WHAT IS BEING ASKED =>
Say how many lines of the material below contain the word "screenshot", with no other words.

[[ GIVEN DATA open ]]

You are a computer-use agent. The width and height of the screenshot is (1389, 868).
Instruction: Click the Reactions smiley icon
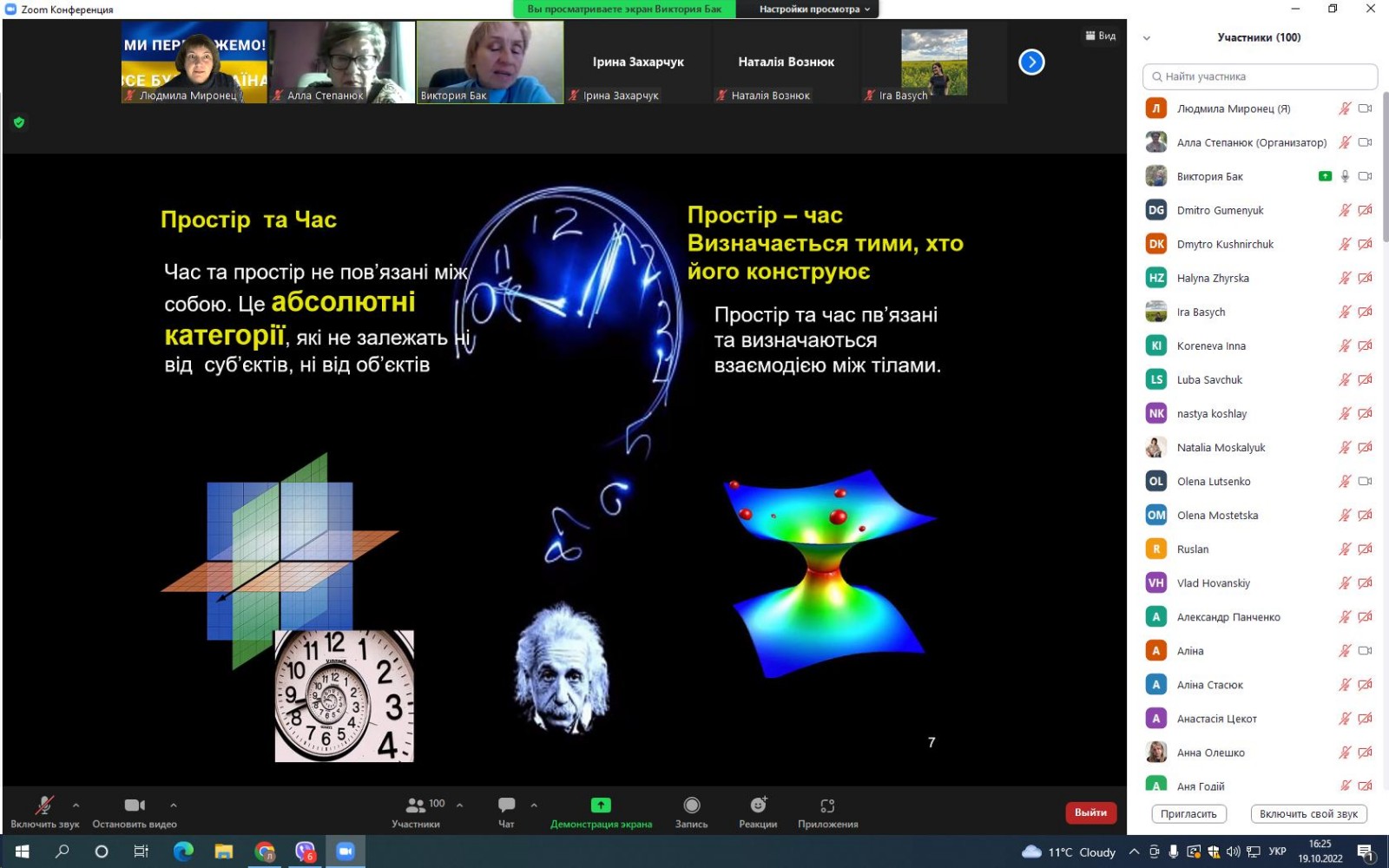click(x=758, y=806)
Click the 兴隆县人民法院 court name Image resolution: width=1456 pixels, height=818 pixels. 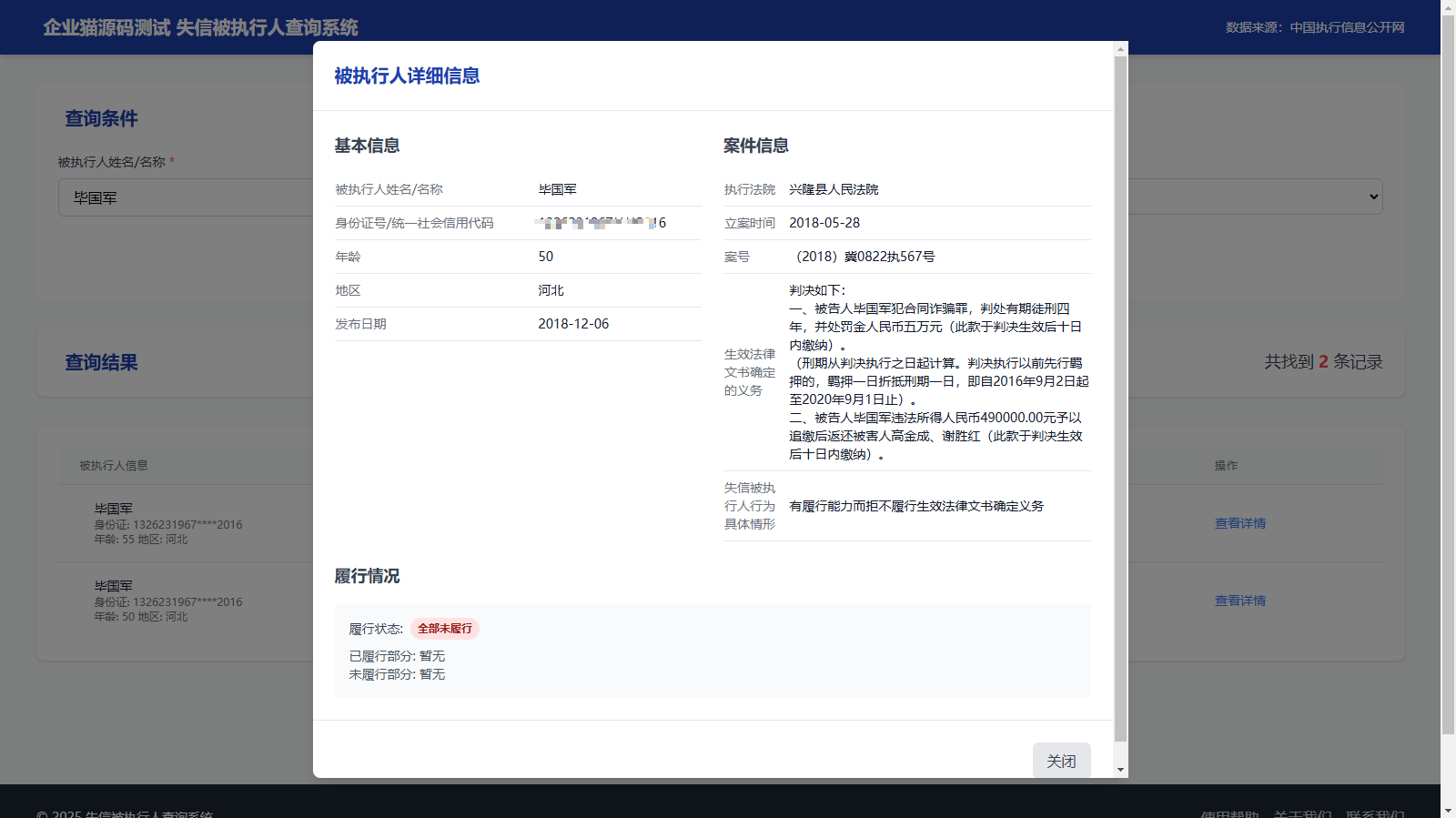point(834,189)
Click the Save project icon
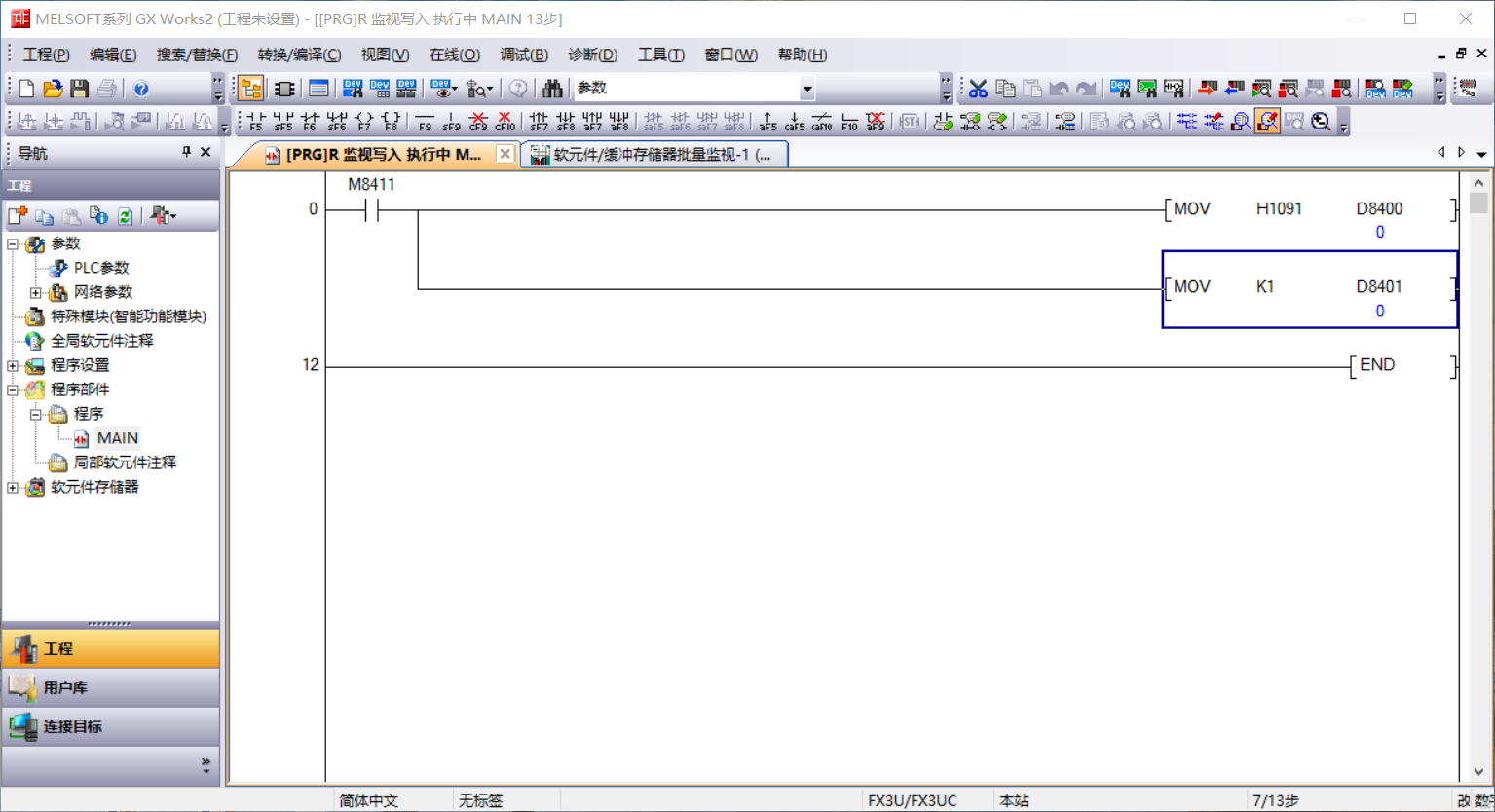1495x812 pixels. (80, 89)
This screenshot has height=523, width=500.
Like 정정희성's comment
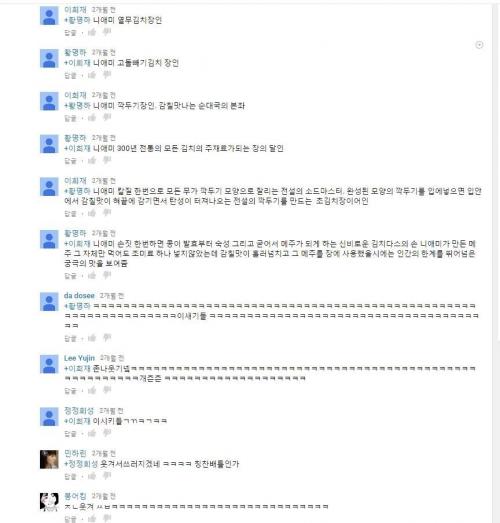pyautogui.click(x=92, y=433)
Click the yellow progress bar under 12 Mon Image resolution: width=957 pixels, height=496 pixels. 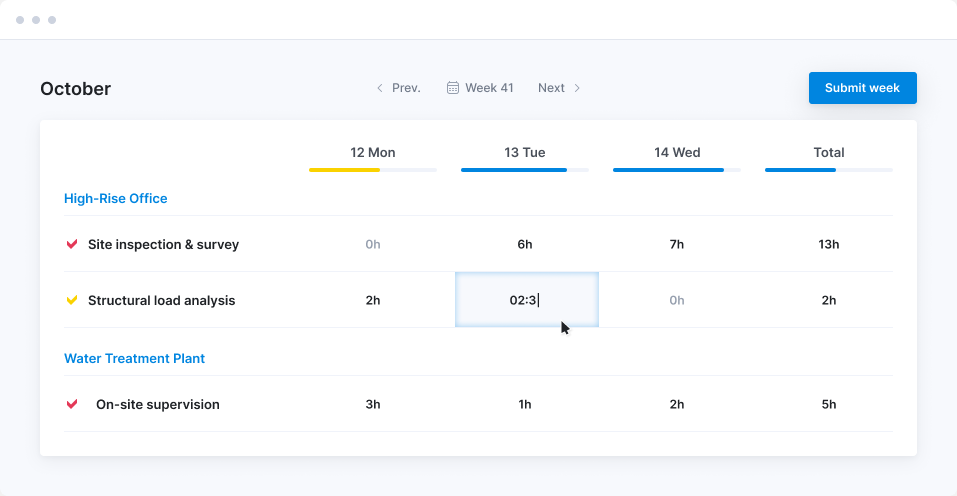tap(344, 170)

[[ GIVEN DATA closed ]]

OUTPUT =>
2